**Dataset records**
>> START
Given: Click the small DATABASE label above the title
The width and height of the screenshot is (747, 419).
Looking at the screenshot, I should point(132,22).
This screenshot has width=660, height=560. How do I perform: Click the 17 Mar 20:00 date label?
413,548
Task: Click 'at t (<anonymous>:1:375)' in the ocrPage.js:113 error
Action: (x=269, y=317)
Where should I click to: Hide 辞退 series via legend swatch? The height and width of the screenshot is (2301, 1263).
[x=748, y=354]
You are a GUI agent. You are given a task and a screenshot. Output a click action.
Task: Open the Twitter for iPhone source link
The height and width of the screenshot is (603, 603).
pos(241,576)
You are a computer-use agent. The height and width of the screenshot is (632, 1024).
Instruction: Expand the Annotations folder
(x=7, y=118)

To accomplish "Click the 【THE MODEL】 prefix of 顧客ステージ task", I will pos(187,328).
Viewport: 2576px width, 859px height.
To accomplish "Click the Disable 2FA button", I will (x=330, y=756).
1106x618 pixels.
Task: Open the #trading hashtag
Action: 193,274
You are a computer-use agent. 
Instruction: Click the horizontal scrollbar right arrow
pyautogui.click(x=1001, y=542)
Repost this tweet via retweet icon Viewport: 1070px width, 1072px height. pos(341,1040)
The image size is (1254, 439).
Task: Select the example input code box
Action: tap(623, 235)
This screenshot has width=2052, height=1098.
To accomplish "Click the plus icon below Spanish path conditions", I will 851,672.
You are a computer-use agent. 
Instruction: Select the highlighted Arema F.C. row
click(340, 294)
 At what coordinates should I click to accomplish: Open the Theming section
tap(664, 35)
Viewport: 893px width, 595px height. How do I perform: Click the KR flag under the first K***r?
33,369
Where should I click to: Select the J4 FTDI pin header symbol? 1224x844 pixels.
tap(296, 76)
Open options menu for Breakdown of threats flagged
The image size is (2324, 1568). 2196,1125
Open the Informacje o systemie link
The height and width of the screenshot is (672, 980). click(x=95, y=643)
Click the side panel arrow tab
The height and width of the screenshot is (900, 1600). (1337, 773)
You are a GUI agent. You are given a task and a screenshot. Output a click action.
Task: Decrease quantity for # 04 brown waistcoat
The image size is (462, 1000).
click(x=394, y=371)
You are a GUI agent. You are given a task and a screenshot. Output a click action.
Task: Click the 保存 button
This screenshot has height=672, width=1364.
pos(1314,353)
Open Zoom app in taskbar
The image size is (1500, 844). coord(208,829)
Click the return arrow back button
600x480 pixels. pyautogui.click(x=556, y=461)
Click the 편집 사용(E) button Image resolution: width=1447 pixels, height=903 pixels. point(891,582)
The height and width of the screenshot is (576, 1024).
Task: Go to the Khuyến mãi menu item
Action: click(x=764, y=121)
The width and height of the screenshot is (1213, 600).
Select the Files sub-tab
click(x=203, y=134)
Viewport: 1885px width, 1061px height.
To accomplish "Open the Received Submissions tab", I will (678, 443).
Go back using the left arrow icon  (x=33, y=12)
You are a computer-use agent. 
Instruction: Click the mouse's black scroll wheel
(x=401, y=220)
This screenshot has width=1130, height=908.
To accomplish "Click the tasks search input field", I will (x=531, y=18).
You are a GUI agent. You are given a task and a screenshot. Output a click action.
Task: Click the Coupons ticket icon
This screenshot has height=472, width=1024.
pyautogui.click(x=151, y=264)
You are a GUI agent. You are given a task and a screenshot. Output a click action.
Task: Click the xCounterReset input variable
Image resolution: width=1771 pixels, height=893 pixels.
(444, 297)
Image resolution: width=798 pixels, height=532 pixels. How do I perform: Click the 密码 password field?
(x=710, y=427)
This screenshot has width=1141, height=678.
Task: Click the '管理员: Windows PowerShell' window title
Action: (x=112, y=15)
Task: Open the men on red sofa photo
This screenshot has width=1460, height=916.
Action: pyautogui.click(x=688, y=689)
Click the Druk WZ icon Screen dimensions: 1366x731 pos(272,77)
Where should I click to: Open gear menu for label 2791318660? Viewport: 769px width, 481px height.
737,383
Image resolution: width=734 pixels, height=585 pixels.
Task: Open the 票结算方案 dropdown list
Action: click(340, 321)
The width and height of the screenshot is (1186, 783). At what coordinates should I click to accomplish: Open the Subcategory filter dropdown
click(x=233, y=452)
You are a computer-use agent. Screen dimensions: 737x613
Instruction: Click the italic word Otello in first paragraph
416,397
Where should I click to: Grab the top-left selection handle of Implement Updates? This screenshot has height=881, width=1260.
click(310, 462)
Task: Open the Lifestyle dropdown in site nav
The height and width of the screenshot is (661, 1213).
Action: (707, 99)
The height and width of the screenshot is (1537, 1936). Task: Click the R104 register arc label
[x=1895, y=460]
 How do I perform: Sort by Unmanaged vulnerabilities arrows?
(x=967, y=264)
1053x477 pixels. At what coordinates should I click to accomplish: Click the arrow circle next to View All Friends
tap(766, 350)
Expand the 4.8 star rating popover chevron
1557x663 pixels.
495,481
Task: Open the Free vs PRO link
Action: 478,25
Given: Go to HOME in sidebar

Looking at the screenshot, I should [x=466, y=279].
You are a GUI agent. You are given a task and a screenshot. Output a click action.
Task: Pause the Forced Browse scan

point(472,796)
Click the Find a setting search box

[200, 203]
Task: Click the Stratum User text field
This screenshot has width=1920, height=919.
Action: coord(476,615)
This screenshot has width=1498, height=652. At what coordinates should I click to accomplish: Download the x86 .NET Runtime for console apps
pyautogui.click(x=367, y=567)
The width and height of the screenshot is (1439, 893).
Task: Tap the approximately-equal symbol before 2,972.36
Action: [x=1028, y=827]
>> END
**What to do**
Copy the data lines exactly as they appear, starting with the line containing "You are a computer-use agent. Screen" and going on through the line containing "Looking at the screenshot, I should [x=466, y=279].".

**Task response**
You are a computer-use agent. Screen dimensions: 737x613
Instruction: Click the italic word Otello in first paragraph
416,397
Where should I click to: Grab the top-left selection handle of Implement Updates? This screenshot has height=881, width=1260.
click(310, 462)
Task: Open the Lifestyle dropdown in site nav
The height and width of the screenshot is (661, 1213).
Action: (707, 99)
The height and width of the screenshot is (1537, 1936). Task: Click the R104 register arc label
[x=1895, y=460]
 How do I perform: Sort by Unmanaged vulnerabilities arrows?
(x=967, y=264)
1053x477 pixels. At what coordinates should I click to accomplish: Click the arrow circle next to View All Friends
tap(766, 350)
Expand the 4.8 star rating popover chevron
1557x663 pixels.
495,481
Task: Open the Free vs PRO link
Action: 478,25
Given: Go to HOME in sidebar

Looking at the screenshot, I should [x=466, y=279].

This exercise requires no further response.